_Task statement_
Make an exact copy of the lines from the one containing "Increase the wager using the +$50 button" through the end of the material, including both ends but no pictures.

___ Data section

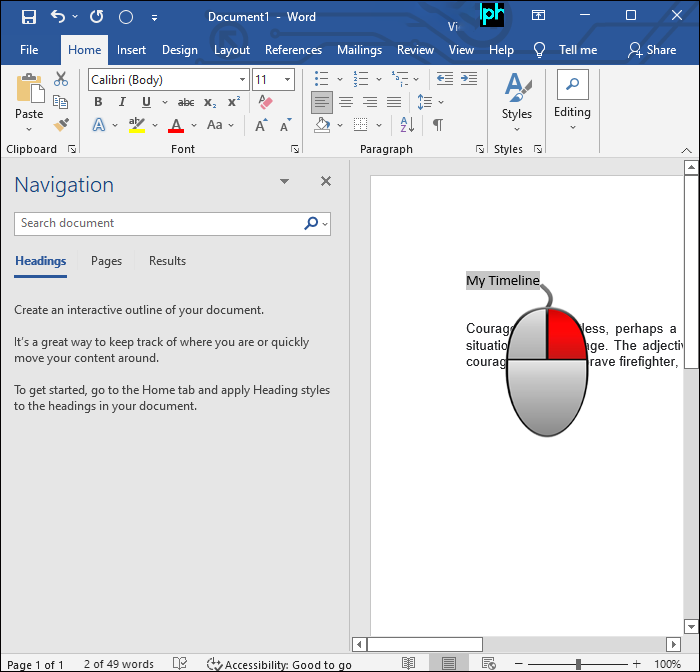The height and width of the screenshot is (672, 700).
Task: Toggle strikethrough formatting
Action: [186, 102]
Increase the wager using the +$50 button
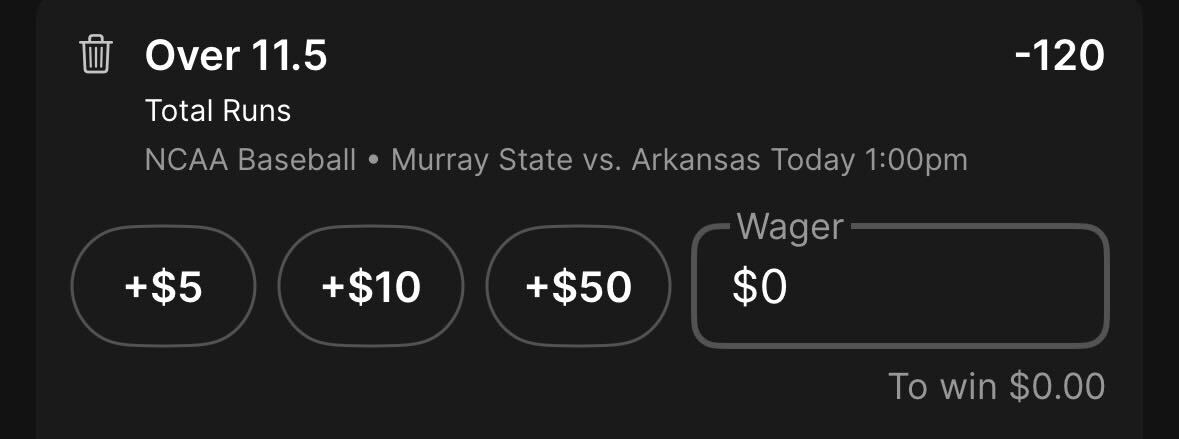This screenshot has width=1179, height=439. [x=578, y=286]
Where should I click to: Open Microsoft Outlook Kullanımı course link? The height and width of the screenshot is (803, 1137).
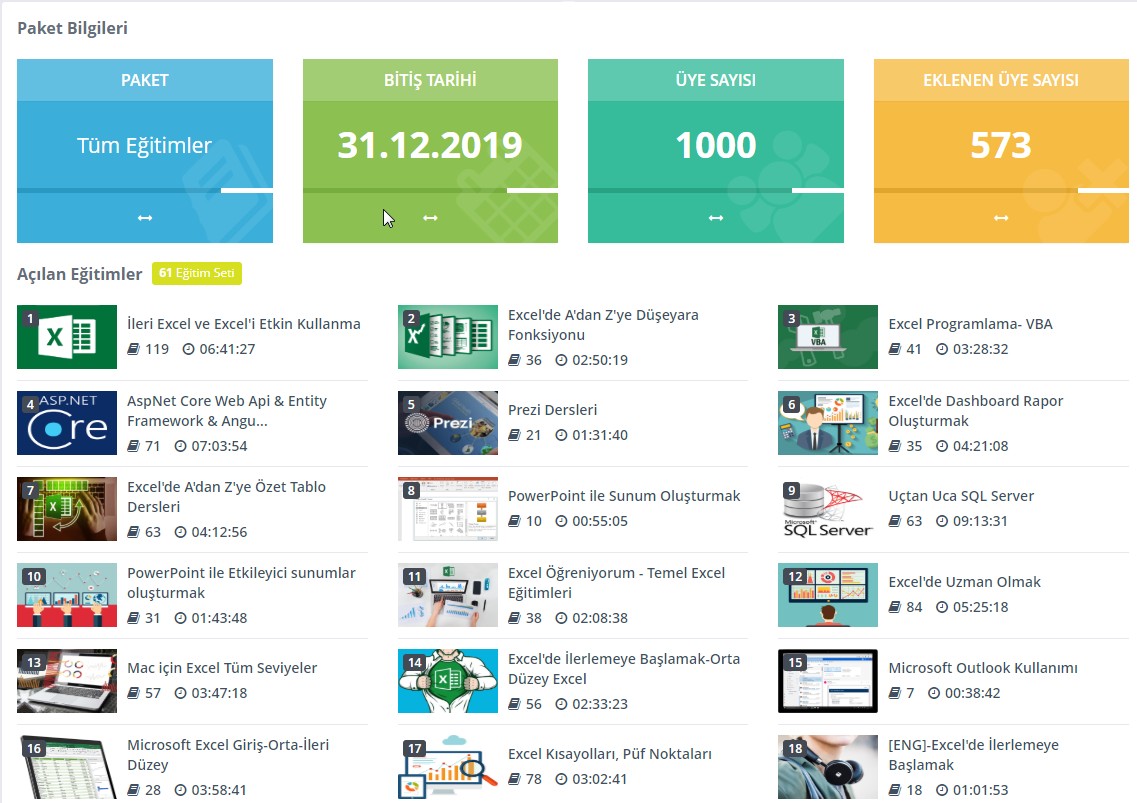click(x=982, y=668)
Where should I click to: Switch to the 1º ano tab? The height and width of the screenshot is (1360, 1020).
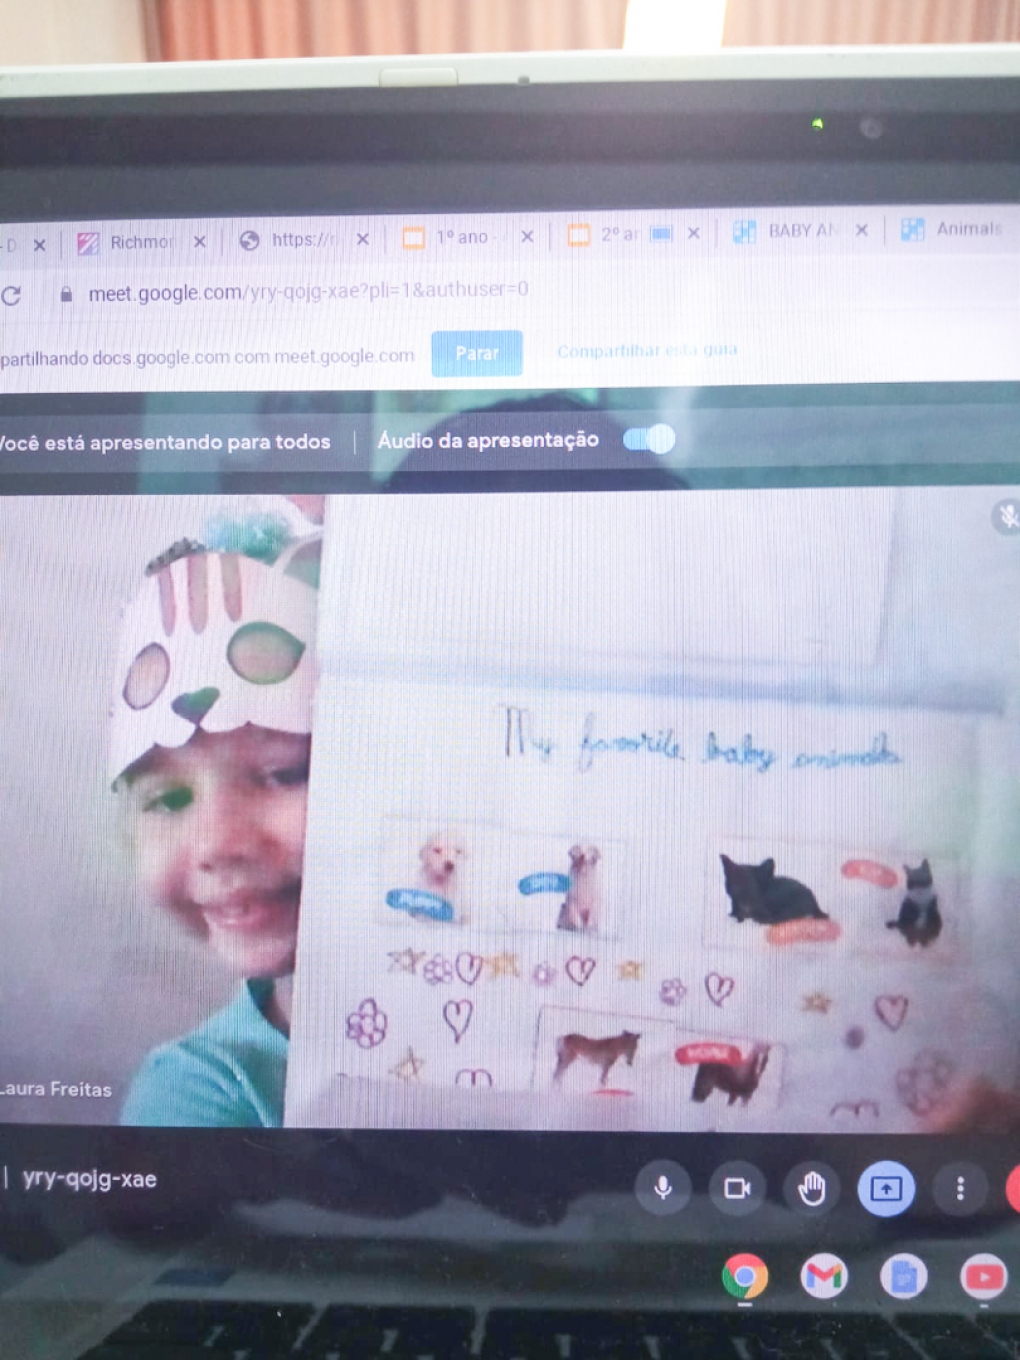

______

_Output_
Increase the wager using the +$50 button
This screenshot has width=1179, height=439. [x=578, y=286]
Where should I click to: Open Microsoft Outlook Kullanımı course link? The height and width of the screenshot is (803, 1137).
click(x=982, y=668)
Where should I click to: Switch to the 1º ano tab? The height and width of the screenshot is (1360, 1020).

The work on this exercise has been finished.